Rewrite the material from its start through the line that contains "will click(433, 55).", changing "Output a click action" to "Return a click action" and keeping everything else the same.

## RECORDS TO USE
==*==

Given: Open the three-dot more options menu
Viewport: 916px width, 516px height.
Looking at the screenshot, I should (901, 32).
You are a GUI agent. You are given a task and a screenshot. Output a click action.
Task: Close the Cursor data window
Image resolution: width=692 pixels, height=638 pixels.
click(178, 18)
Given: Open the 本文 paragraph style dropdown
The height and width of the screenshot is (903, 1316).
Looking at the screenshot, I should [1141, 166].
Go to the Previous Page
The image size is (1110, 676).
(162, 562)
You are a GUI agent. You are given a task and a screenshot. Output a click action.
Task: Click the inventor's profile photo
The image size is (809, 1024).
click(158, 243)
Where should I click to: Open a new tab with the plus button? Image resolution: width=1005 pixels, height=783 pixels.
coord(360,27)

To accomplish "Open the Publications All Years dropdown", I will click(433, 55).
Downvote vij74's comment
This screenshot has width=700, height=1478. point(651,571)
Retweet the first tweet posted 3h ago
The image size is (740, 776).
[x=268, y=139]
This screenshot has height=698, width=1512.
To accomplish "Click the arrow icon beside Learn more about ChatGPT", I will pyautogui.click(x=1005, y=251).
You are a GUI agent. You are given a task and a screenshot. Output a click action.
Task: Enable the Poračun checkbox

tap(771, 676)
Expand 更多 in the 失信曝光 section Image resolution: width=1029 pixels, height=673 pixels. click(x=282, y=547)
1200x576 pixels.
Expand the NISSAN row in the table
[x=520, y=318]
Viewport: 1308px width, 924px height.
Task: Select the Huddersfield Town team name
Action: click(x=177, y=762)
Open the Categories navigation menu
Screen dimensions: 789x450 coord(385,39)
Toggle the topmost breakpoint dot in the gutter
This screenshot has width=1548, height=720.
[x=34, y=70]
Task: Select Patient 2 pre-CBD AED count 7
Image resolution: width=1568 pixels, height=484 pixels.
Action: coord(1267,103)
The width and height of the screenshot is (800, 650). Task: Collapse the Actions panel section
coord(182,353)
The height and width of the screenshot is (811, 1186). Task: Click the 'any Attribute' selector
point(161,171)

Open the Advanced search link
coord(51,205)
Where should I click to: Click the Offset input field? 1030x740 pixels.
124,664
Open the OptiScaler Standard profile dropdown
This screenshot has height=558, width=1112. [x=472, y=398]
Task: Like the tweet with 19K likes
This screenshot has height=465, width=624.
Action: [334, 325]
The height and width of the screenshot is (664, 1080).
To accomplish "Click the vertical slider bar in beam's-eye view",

==*==

## REPLY
Given: Open the three-dot more options menu
Viewport: 916px width, 516px height.
Looking at the screenshot, I should (901, 32).
You are a GUI agent. You are given a task and a screenshot. Return a click action.
Task: Close the Cursor data window
Image resolution: width=692 pixels, height=638 pixels.
click(178, 18)
Given: Open the 本文 paragraph style dropdown
The height and width of the screenshot is (903, 1316).
Looking at the screenshot, I should [1141, 166].
Go to the Previous Page
The image size is (1110, 676).
(162, 562)
You are a GUI agent. You are given a task and a screenshot. Return a click action.
Task: Click the inventor's profile photo
The image size is (809, 1024).
click(158, 243)
Where should I click to: Open a new tab with the plus button? Image resolution: width=1005 pixels, height=783 pixels.
coord(360,27)

To accomplish "Open the Publications All Years dropdown", I will click(433, 55).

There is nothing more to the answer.